Kutipan Pilihan:
= = = =

Di negeri ini, tema pluralisme telah berulang kali diterjemahkan ke dalam narasi yang menggugah; dijadikan landasan untuk hidup berdampingan di negara majemuk, Indonesia. Tetapi hal-hal yang kita pahami sebagai pengejawantahan sikap toleransi, belum sepenuhnya dirasakan oleh komunitas pewaris nilai-nilai adat.
Dalam kehidupan penghayat agama lokal seperti Sunda Wiwitan di Jawa Barat, Arat Sabulungan di Mentawai, Kaharingan di Kalimantan Tengah, atau Parmalim di Sumatra Utara misalnya—upaya penyelamatan tradisi dengan cara mengikuti kebijaksanaan hidup leluhur masih belum mendapat ruang yang layak.
Kondisi itu dikiaskan sebagai perasaan terasing di negeri sendiri. Utamanya, ketika dihadapkan pada kenyataan bahwa penggunaan simbol-simbol tradisi dalam pelaksanaan ibadah menurut adat leluhur, masih dianggap meresahkan.
Penghayat Sunda Wiwitan belum lama ini dihadapkan pada kendala perizinan ketika mendirikan batu satangtung atau pasarean tokoh masyarakat Adat Karuhun Urang (AKUR) di Cigugur, Kuningan, Jawa Barat.
Selain daripada alasan belum terpenuhinya persyaratan izin mendirikan bangunan (IMB), makam atau pasarean tokoh AKUR yang dibangun di atas lahan pribadi itu dikhawatirkan akan menjadi tempat pemujaan.

= = = =

Soal dan Tugas:
1 - Menurut kutipan tentang penghayat agama lokal, apa yang didirikan penghayat Sunda Wiwitan di Cigugur, Kuningan, sehingga mereka menghadapi kendala perizinan?
2 - Teruskan kutipan tentang penghayat agama lokal mulai setelah kalimat terakhirnya.

= = = =

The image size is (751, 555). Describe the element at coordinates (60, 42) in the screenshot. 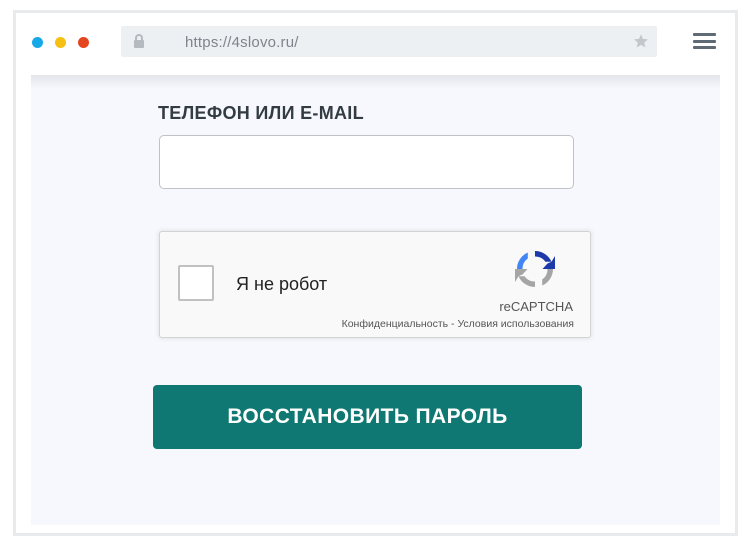

I see `window-dot-yellow` at that location.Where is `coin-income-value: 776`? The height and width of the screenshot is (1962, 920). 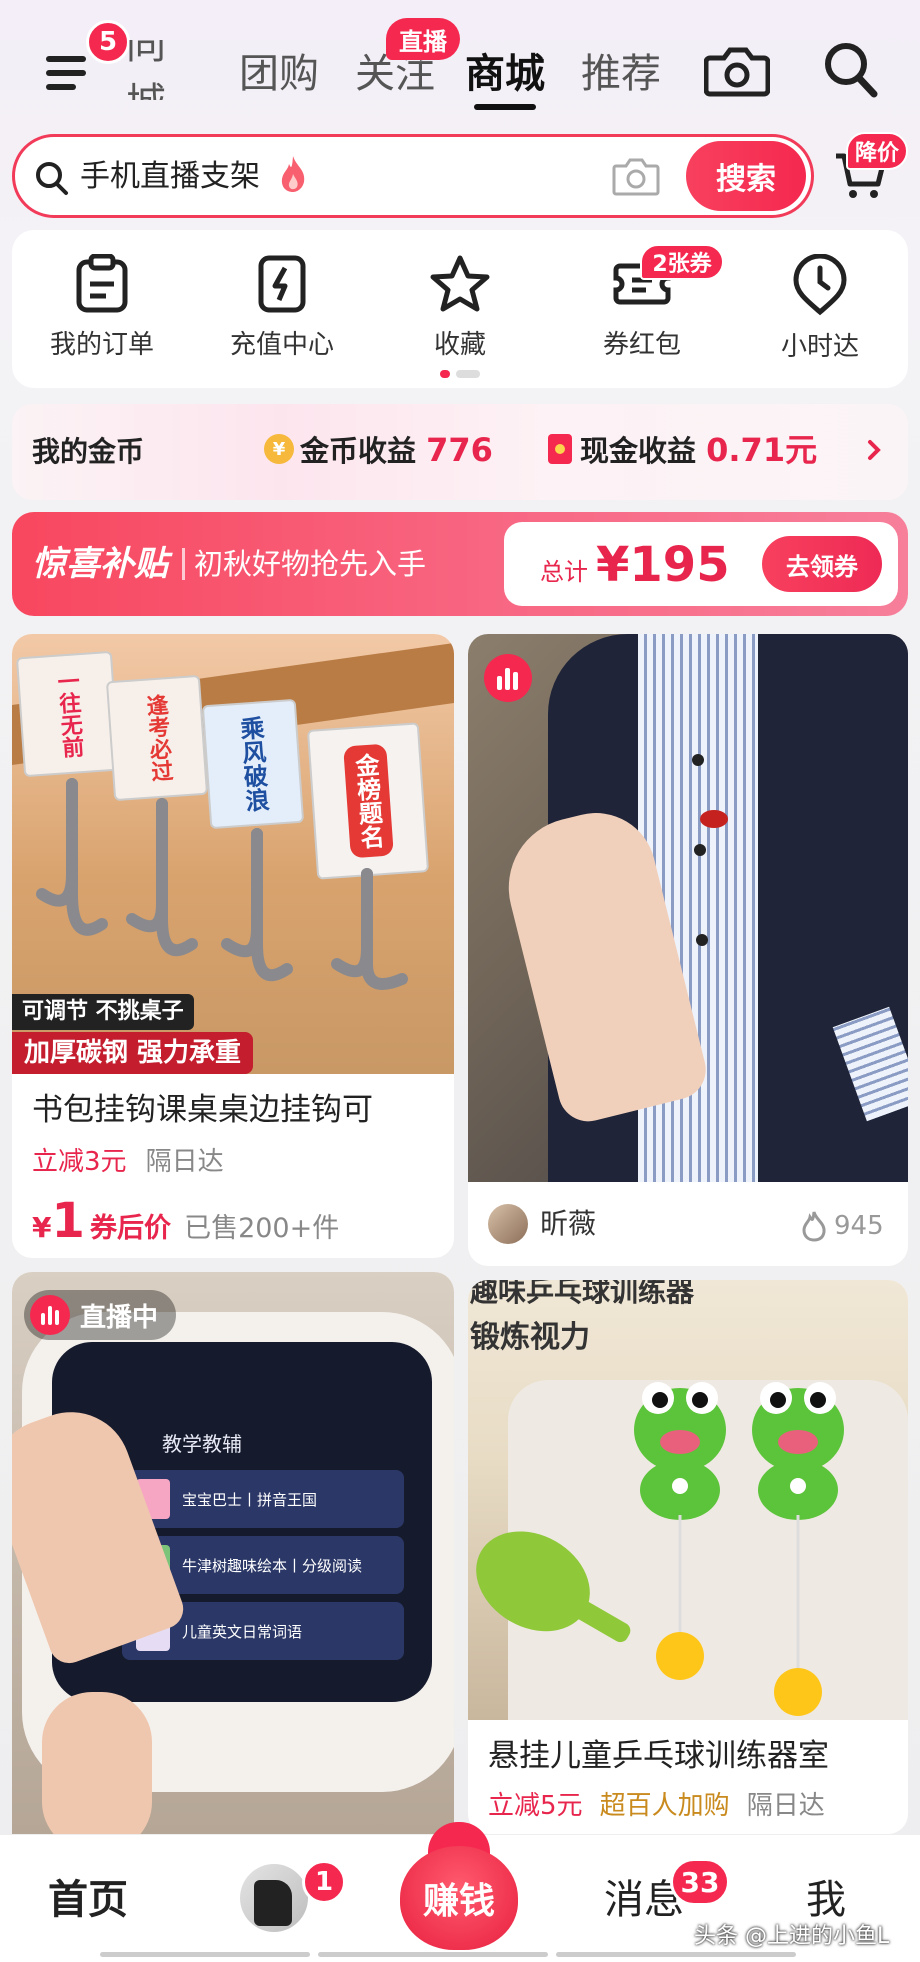
coin-income-value: 776 is located at coordinates (460, 450).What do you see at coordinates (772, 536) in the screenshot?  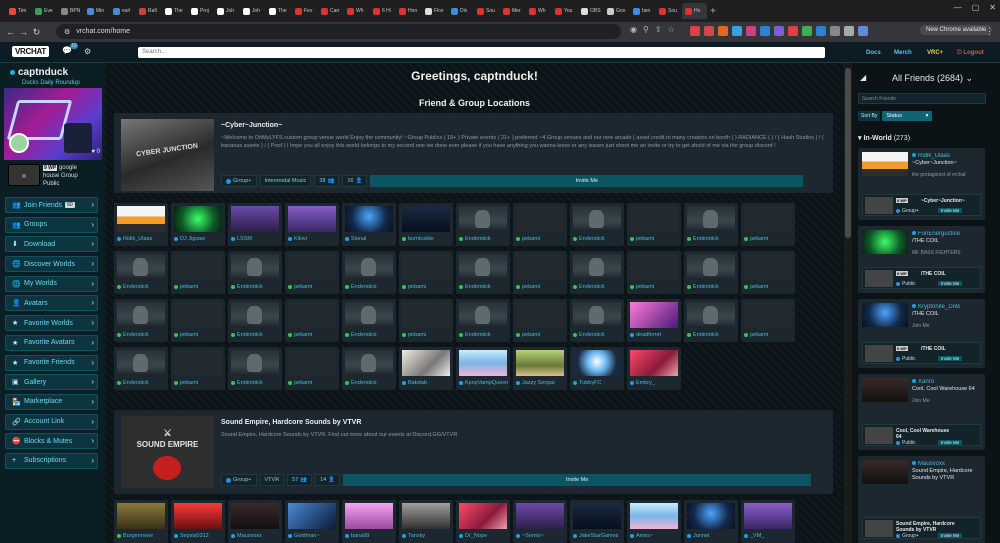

= = = =

Jawaban Latihan:
1 - Batu satangtung atau pasarean tokoh masyarakat Adat Karuhun Urang (AKUR).

2 -
Pengakuan Terhadap Penghayat Agama Lokal
Terlepas dari kebenaran versi masing-masing pihak. Namun, pengakuan terhadap penganut aliran kepercayaan agaknya memang masih berada di area samar-samar.
Kendati terminologi ‘Penghayat’ telah resmi dicatat di Dinas Kependudukan dan Pencatatan Sipil, bahkan sudah dicantumkan di dalam kolom agama dalam Kartu Tanda Penduduk (KTP) sejak 2019 lalu. Pada kenyataannya, pengakuan terhadap penghayat agama lokal terbilang masih semu dan kerap dicerabut dari aspek sejarah yang melatarbelakanginya.
Rikardo Simarmata dalam “Pengakuan Hukum Terhadap Masyarakat Hukum Adat” mendefinisikan masyarakat hukum adat sebagai entitas legal—tak ubahnya seperti perorangan (natuurlijk person) atau badan hukum (rechtsperson)—yang dapat melakukan perbuatan hukum publik maupun keperdataan.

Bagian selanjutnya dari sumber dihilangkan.